TEXT TO READ ::

Posted by Bulletproof Zone Editorial Team · February 04, 2026

Spartan Armor AR550 steel body armor plate, black, front view

Quick answer: AR550 steel plates rate at 545-560 BHN and are manufacturer-tested to defeat 5.56 M855 green tip and M193 rounds up to 3,100 FPS. They sit above NIJ 0101.06 Level III (rated to 2,780 FPS for 7.62x51 M80 ball) and are designed for multi-hit durability with a 20-year shelf life. Steel weighs more than ceramic but will not crack from drops or storage stress.

Steel armor gets a bad reputation from people who have never actually tested it under realistic conditions. The complaints are usually about weight and spalling. Both are real concerns. Neither is as fatal to the use case as the ceramics crowd suggests.

Here is what AR550 actually is, how it differs from AR500, and who should be carrying it in 2026.

Jump to a section
  • How does AR550 differ from AR500?
  • Does AR550 still have a spalling problem?
  • How does the plate actually fit and feel?
  • Steel vs ceramic: the honest comparison
  • Who should actually buy AR550 plates?
  • Frequently asked questions

How does AR550 differ from AR500?

AR500 is the baseline for budget steel plates. It rates at approximately 477-534 BHN and stops standard NIJ 0101.06 Level III threats (7.62x51 NATO M80 ball at 2,780 FPS). That covers most common rifle threats in a civilian context.

AR550 takes the same steel substrate and pushes hardness to 545-560 BHN, roughly 10% higher. That increase matters because high-velocity rounds like 5.56 M855 (green tip, ~3,100 FPS out of a 20" barrel) at close range punch through AR500 plates with some regularity in manufacturer testing. The harder strike face on AR550 shatters the projectile before it can penetrate.

Worth knowing: NIJ 0101.06 Level III does not cover M855 or M193. Plates that defeat those rounds are often marketed as "Level III+" or "Special Threat" rated. That "+" is a manufacturer designation, not an NIJ Standard 0101.06 or 0101.07 classification. The Spartan Armor AR550 series falls into this Special Threat category, tested to defeat M855 and M193 beyond what the standard NIJ Level III test protocol requires. For a full breakdown of how those threat levels compare, our ballistic materials guide walks through ceramic, polyethylene, and steel side by side.

Does AR550 still have a spalling problem?

DATA SUPPLIED ::
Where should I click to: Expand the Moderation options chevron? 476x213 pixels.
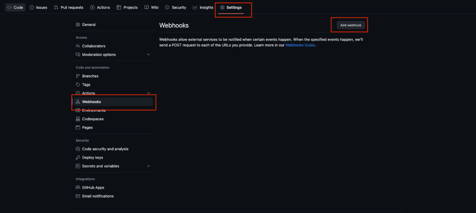click(148, 55)
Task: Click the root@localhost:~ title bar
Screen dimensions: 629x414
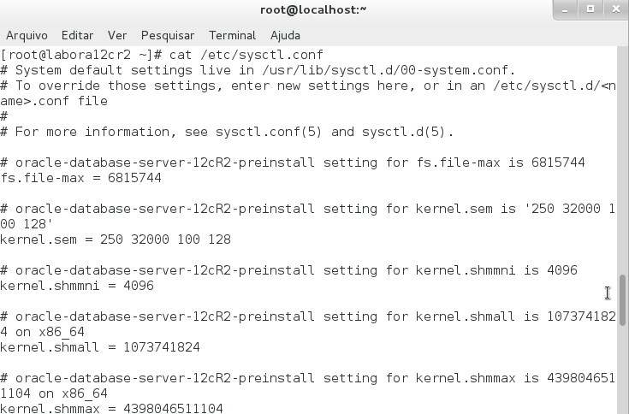Action: [x=313, y=9]
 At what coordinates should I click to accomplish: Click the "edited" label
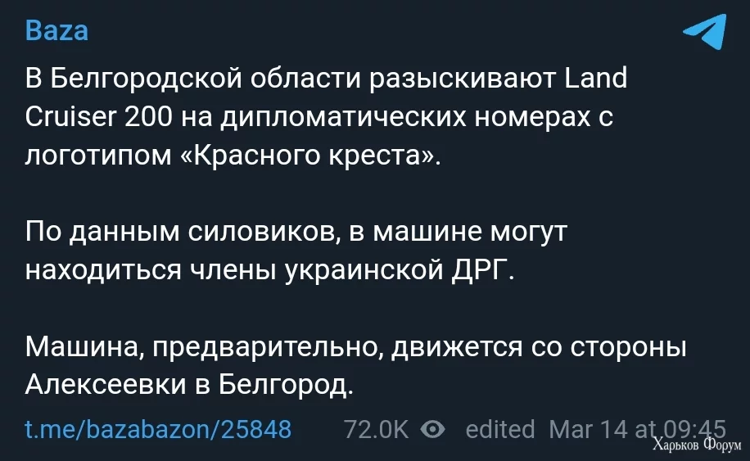coord(499,429)
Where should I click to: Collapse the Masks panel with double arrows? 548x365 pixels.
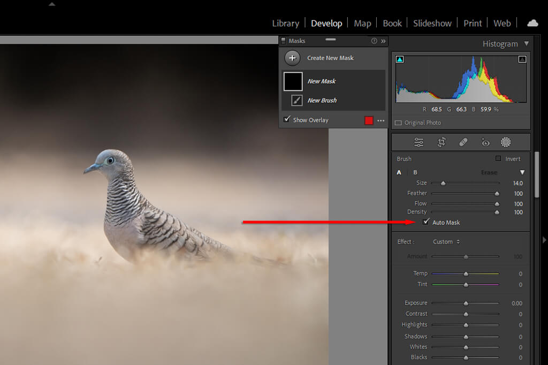pyautogui.click(x=383, y=41)
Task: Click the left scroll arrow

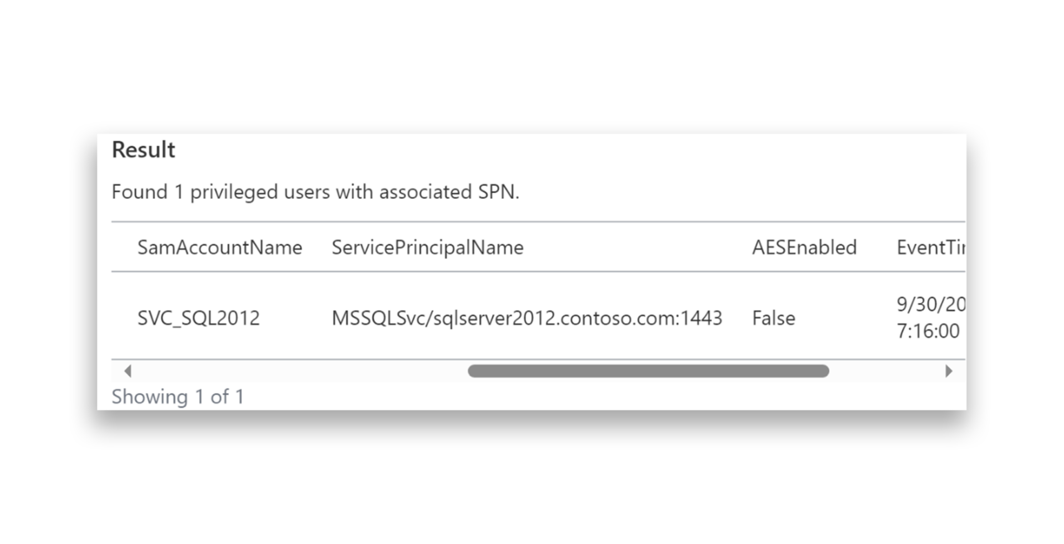Action: [x=128, y=371]
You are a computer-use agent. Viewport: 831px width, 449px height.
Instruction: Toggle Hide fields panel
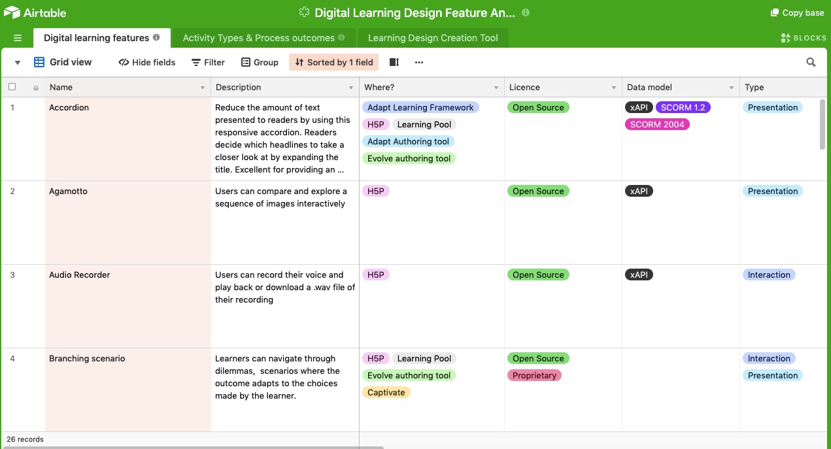click(146, 61)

AIM OF THE EXERCISE :: Carry on the article about AR550 steel armor plates from its last line.

EXERCISE RESULT ::
Comparison of base coat vs full Encapsaloc fragmentation coating on AR550 steel plate, showing spall capture

Spalling is the legitimate criticism of steel armor. When a bullet strikes a bare steel plate, the jacket fragments and sprays outward at high velocity. Without mitigation, those fragments travel toward the wearer's neck, arms, and face.

The Spartan Armor answer to this is Encapsaloc, a polyurea-based fragmentation coating applied in multiple passes over the plate surface. The coating is thick enough to capture jacket fragments on impact and hold them against the plate rather than letting them ricochet outward. The image above shows the difference between a base coat (partial mitigation) and full Encapsaloc coverage.

I tested a full-coat AR550 plate at a range session in central Texas in October 2024. We ran M193 at approximately 30 feet from an AR-15 with a 16" barrel. Every fragment the coating captured was visible as a dark mass embedded in the polyurea on the back side of the plate after the session. Nothing sprayed wide. The coating does what it claims. The catch is that repeated high-velocity impacts eventually compress and degrade the coating, so you cannot keep shooting the same spot indefinitely and expect consistent performance.

How does the plate actually fit and feel?

Steel's weight penalty is real. A standard 10x12" AR550 plate runs roughly 7-8 lbs per plate, compared to 4-5 lbs for a comparable ceramic. If you are doing dynamic movement or wearing plates for extended periods, that difference adds up.

Spartan's Advanced Triple Curve (ATC) geometry addresses the fatigue issue on the wearer side. The plate curves in three planes to match torso contours, so the weight distributes across the chest rather than concentrating at the lower edge. Compared to flat steel or single-curve plates, it makes a noticeable difference by hour two of a range day. The AR500 Armored Republic QD IFAK carrier lineup, by contrast, ships primarily with flat-steel inserts that sit away from the body and add perceived bulk the ATC geometry avoids.

For a turnkey setup, the AR550 Shooters Cut and Plate Carrier Package ships with a carrier already sized for the plate. One thing to check before you order: confirm the side-release buckles on the included carrier are the YKK or Duraflex variants, not generic offshore hardware. On a previous Spartan carrier I ran, the chest strap buckle cracked at the hinge point after about 14 months of trunk storage in summer heat. Not a ballistic issue, but worth knowing before you rely on it in a real situation.

Steel vs ceramic: the honest comparison

The table below compares AR500 and AR550 against ceramic composites on the dimensions that actually matter for buying decisions. No material wins on every axis.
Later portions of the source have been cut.